THE TASK - Count the lines in the items below that contain the string "Viewport". Reply with the number only.

MATERIAL -
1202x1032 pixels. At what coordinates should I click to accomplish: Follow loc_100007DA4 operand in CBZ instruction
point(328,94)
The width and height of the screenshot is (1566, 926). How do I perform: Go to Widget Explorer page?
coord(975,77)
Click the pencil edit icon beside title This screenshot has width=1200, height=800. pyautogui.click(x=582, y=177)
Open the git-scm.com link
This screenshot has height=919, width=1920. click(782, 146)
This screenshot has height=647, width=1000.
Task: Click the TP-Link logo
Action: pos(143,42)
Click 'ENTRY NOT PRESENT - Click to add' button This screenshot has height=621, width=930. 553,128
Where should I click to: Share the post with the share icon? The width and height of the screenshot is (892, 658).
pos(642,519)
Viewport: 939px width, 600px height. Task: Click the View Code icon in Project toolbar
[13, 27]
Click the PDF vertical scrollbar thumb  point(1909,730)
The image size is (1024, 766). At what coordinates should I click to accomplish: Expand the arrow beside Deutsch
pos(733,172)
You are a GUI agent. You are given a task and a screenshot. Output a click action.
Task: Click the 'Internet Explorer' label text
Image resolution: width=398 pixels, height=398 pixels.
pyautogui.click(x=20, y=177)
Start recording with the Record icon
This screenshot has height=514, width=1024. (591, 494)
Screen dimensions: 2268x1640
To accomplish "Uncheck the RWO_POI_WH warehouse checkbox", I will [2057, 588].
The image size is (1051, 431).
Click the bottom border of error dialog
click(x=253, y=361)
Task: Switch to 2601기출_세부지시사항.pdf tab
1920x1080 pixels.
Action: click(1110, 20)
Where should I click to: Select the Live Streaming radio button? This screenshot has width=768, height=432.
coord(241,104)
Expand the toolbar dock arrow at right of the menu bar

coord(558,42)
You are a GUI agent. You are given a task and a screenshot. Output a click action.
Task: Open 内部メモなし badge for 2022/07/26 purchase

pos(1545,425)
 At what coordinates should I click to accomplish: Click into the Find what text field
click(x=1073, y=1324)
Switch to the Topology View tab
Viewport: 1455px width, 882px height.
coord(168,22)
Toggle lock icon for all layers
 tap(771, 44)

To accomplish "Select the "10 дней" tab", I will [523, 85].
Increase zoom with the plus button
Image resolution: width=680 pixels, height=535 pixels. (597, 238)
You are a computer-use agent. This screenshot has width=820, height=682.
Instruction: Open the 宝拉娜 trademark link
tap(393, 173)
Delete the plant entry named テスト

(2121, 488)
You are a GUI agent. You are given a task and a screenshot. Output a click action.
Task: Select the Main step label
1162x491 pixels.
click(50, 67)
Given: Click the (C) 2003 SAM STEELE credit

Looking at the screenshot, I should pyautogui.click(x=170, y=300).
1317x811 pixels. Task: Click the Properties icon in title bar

TASK OUTPUT - 2